» **WRITTEN TASK**: Rewrite the records below so that "GUI agent" becomes "screen assistant" everywhere it occurs, and leave the rest unchanged.

#####

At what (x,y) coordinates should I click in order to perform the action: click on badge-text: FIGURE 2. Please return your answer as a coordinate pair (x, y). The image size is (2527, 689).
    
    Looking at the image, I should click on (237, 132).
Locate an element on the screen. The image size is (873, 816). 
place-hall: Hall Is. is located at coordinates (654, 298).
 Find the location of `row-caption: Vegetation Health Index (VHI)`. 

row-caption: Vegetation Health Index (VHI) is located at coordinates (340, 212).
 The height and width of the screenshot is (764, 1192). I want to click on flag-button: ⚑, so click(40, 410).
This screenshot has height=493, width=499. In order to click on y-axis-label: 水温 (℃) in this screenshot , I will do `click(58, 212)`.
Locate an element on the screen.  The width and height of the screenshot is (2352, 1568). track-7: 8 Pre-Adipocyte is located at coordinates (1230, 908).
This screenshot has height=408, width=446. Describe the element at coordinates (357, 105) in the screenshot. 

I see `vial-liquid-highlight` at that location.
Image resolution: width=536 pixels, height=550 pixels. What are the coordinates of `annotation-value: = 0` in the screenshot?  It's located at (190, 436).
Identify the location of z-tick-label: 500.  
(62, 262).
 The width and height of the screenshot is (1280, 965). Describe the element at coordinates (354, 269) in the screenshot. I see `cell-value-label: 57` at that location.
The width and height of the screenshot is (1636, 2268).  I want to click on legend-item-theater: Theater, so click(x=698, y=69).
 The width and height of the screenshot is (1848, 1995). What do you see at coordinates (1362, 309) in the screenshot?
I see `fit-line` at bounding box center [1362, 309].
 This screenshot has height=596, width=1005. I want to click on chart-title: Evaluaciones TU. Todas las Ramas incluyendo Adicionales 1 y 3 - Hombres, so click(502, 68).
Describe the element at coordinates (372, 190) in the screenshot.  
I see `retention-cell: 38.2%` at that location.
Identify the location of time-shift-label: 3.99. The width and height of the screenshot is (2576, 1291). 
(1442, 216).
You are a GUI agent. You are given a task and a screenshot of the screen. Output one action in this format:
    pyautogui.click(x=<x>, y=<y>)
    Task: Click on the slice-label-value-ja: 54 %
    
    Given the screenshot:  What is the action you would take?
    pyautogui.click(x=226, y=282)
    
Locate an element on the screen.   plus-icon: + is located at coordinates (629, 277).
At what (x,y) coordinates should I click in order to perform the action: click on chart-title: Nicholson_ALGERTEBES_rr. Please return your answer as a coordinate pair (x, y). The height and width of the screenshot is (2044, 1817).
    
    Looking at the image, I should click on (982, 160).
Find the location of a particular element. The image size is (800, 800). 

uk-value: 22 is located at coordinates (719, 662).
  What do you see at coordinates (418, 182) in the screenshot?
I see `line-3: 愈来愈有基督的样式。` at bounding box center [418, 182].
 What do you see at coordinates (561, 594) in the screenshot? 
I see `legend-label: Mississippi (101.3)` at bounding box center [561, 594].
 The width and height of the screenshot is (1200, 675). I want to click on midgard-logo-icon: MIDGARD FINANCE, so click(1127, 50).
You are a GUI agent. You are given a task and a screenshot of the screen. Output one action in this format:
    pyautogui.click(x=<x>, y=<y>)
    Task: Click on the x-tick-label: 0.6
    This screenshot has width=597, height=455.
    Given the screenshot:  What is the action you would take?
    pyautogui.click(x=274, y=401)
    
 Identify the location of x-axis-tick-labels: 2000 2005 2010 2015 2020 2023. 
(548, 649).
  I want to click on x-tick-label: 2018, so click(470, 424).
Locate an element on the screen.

#####

» **THE ANSWER**:
At what (x,y) coordinates should I click in order to perform the action: click on badge-text: FIGURE 2. Please return your answer as a coordinate pair (x, y). The image size is (2527, 689).
    
    Looking at the image, I should click on (237, 132).
Locate an element on the screen. The image size is (873, 816). 
place-hall: Hall Is. is located at coordinates (654, 298).
 Find the location of `row-caption: Vegetation Health Index (VHI)`. 

row-caption: Vegetation Health Index (VHI) is located at coordinates (340, 212).
 The height and width of the screenshot is (764, 1192). I want to click on flag-button: ⚑, so click(40, 410).
This screenshot has height=493, width=499. In order to click on y-axis-label: 水温 (℃) in this screenshot , I will do `click(58, 212)`.
Locate an element on the screen.  The width and height of the screenshot is (2352, 1568). track-7: 8 Pre-Adipocyte is located at coordinates (1230, 908).
This screenshot has height=408, width=446. Describe the element at coordinates (357, 105) in the screenshot. 

I see `vial-liquid-highlight` at that location.
Image resolution: width=536 pixels, height=550 pixels. What are the coordinates of `annotation-value: = 0` in the screenshot?  It's located at (190, 436).
Identify the location of z-tick-label: 500.  
(62, 262).
 The width and height of the screenshot is (1280, 965). Describe the element at coordinates (354, 269) in the screenshot. I see `cell-value-label: 57` at that location.
The width and height of the screenshot is (1636, 2268).  I want to click on legend-item-theater: Theater, so click(x=698, y=69).
 The width and height of the screenshot is (1848, 1995). What do you see at coordinates (1362, 309) in the screenshot?
I see `fit-line` at bounding box center [1362, 309].
 This screenshot has height=596, width=1005. I want to click on chart-title: Evaluaciones TU. Todas las Ramas incluyendo Adicionales 1 y 3 - Hombres, so click(502, 68).
Describe the element at coordinates (372, 190) in the screenshot.  
I see `retention-cell: 38.2%` at that location.
Identify the location of time-shift-label: 3.99. The width and height of the screenshot is (2576, 1291). 
(1442, 216).
You are a screen assistant. You are given a task and a screenshot of the screen. Output one action in this format:
    pyautogui.click(x=<x>, y=<y>)
    Task: Click on the slice-label-value-ja: 54 %
    
    Given the screenshot:  What is the action you would take?
    pyautogui.click(x=226, y=282)
    
Locate an element on the screen.   plus-icon: + is located at coordinates (629, 277).
At what (x,y) coordinates should I click in order to perform the action: click on chart-title: Nicholson_ALGERTEBES_rr. Please return your answer as a coordinate pair (x, y). The height and width of the screenshot is (2044, 1817).
    
    Looking at the image, I should click on (982, 160).
Find the location of a particular element. The image size is (800, 800). 

uk-value: 22 is located at coordinates (719, 662).
  What do you see at coordinates (418, 182) in the screenshot?
I see `line-3: 愈来愈有基督的样式。` at bounding box center [418, 182].
 What do you see at coordinates (561, 594) in the screenshot? 
I see `legend-label: Mississippi (101.3)` at bounding box center [561, 594].
 The width and height of the screenshot is (1200, 675). I want to click on midgard-logo-icon: MIDGARD FINANCE, so click(1127, 50).
You are a screen assistant. You are given a task and a screenshot of the screen. Output one action in this format:
    pyautogui.click(x=<x>, y=<y>)
    Task: Click on the x-tick-label: 0.6
    This screenshot has width=597, height=455.
    Given the screenshot:  What is the action you would take?
    pyautogui.click(x=274, y=401)
    
 Identify the location of x-axis-tick-labels: 2000 2005 2010 2015 2020 2023. 
(548, 649).
  I want to click on x-tick-label: 2018, so click(470, 424).
Locate an element on the screen.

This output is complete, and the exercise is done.